Medan (ANTARA) - Pengamat Politik Universitas Sumatera Utara, Prof Dr Badaruddin,MA, menyarankan kepada penyelenggara pemilu, Komisi Pemilihan Umum (KPU) agar Pemilihan Umum (Pemilu) 2024 tidak perlu lagi dilakukan secara serentak dan lebih baik dipisahkan.

"Penggabungan pemilu, yakni pemilihan legislatif (Pileg) dan pemilihan presiden (Pilpres) akan memberatkan masyarakat untuk mengikutinya, serta banyak menimbulkan masalah," ujar Badaruddin, di Medan, Kamis.

Hal ini, menurut dia, dibuktikan pada Pemilu 2019 secara serentak yang digelar 17 April 2019, dan banyak ditemui penyelenggara pemilu mengalami sakit hingga meninggal dunia.

**Data yang Diberikan:**
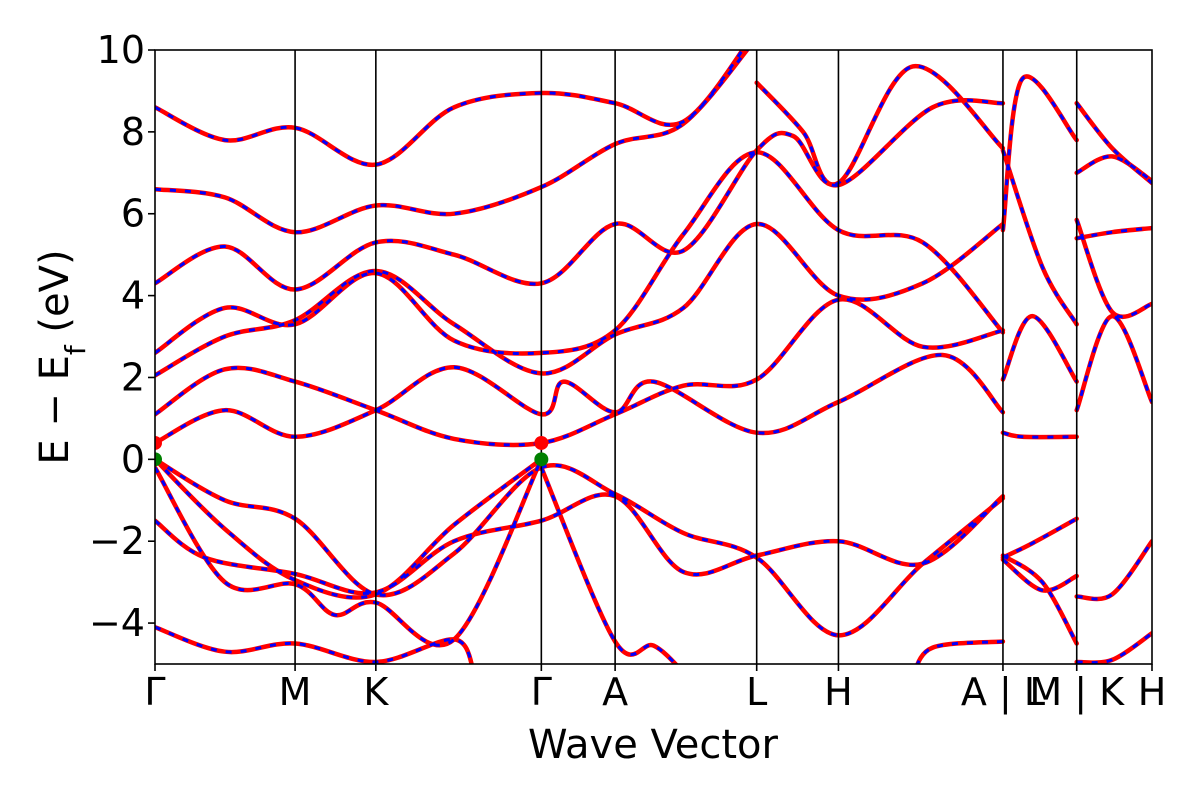  Describe the element at coordinates (117, 623) in the screenshot. I see `y-tick-label-0: −4` at that location.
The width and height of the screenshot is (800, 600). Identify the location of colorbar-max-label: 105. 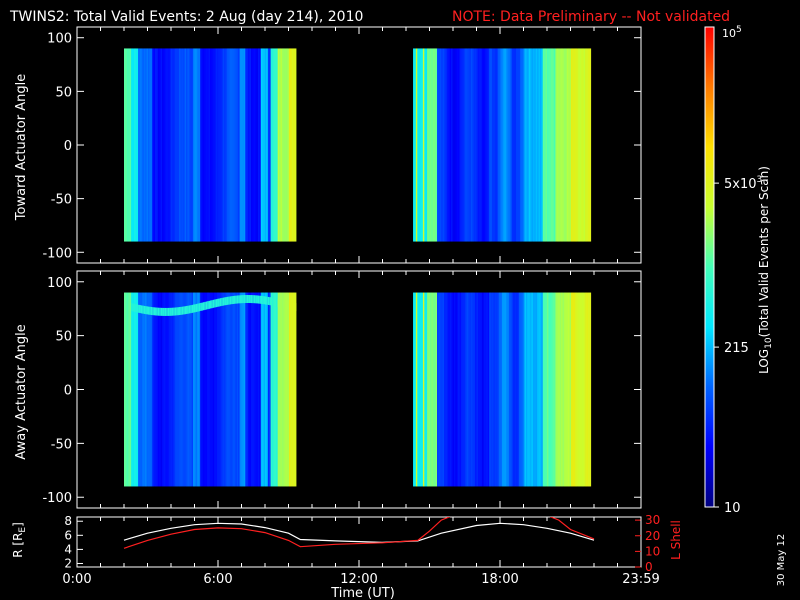
(732, 32).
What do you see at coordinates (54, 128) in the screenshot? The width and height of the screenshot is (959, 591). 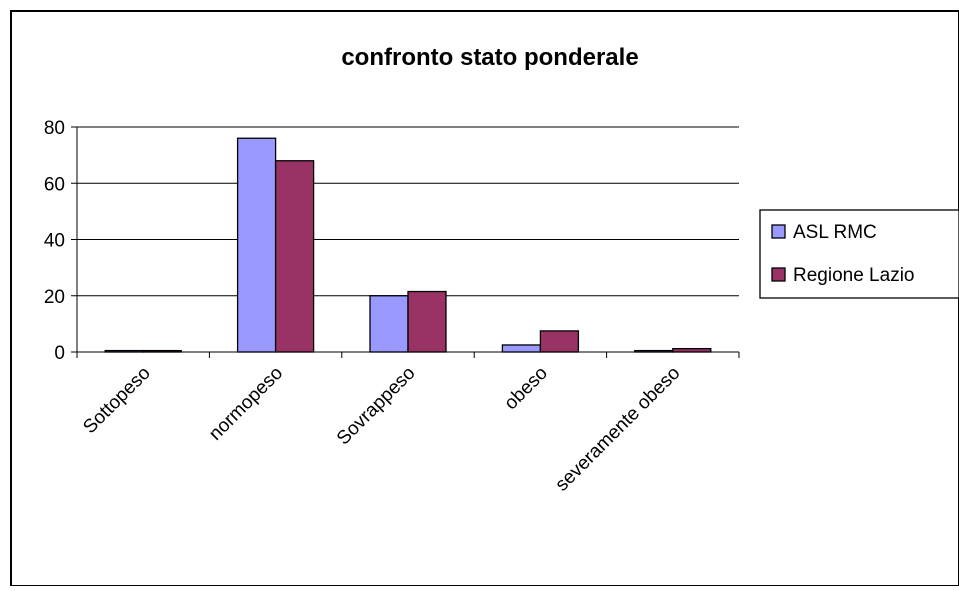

**Tugas Anda:**
1) Ringkas paragraf kutipan yang diawali "Medan (ANTARA) - Pengamat Politik" menjadi satu kalimat yang lebih pendek tanpa membuang fakta utamanya.
2) Cetak bagian kutipan mulai dari "Medan (ANTARA) - Pengamat" dan berakhir pada "di Medan, Kamis.", tanpa mengubah satu kata pun.
3) Lanjutkan kutipan tentang usulan pemisahan Pemilu 2024, mulai setelah kalimat terakhirnya.

**Hasil yang Diharapkan:**
1) Pengamat politik Universitas Sumatera Utara, Prof Dr Badaruddin, MA, menyarankan KPU agar Pemilu 2024 tidak lagi digelar serentak dan lebih baik dipisahkan.

2)
Medan (ANTARA) - Pengamat Politik Universitas Sumatera Utara, Prof Dr Badaruddin,MA, menyarankan kepada penyelenggara pemilu, Komisi Pemilihan Umum (KPU) agar Pemilihan Umum (Pemilu) 2024 tidak perlu lagi dilakukan secara serentak dan lebih baik dipisahkan.

"Penggabungan pemilu, yakni pemilihan legislatif (Pileg) dan pemilihan presiden (Pilpres) akan memberatkan masyarakat untuk mengikutinya, serta banyak menimbulkan masalah," ujar Badaruddin, di Medan, Kamis.

3)
"Selain itu, juga petugas keamanan pada Pemilu 2019, banyak yang mengalami kecelakaan karena terlalu capek berada di lapangan," ujar Badaruddin.

Ia menyebutkan, pemilu yang dilaksanakan secara serentak itu, perlu dilakukan berbagai pertimbangan dan kajian secara mendalam, serta baik buruknya bagi masyarakat. Jika pemilu gabungan itu, banyak merugikan masyarakat maka tidak perlu dipertahankan pada pemilu selanjutnya, yakni di 2024.

"Pada pesta demokrasi tersebut, jangan sampai masyarakat ada yang dikecewakan. Kalau sampai hal itu terjadi, berarti pemilu tersebut tidak memberikan kenyamanan bagi masyarakat," ucap dia.

Badaruddin menyebutkan, memang tujuan dilaksanakannya pemilu secara serentak itu adalah untuk kepentingan efisiensi pembiayaan keuangan negara.

Namun efisiensi tersebut, jangan pula menimbulkan hal yang negatif terhadap masyarakat.

Selain itu, rencananya pada Pemilu 2024, akan ada pilpres, pilkada gubernur, pilkada bupati/wali kota, pileg DPR RI, pileg DPRD provinsi dan pileg DPRD kabupaten/kota, maka hal itu tidak perlu dilakukan.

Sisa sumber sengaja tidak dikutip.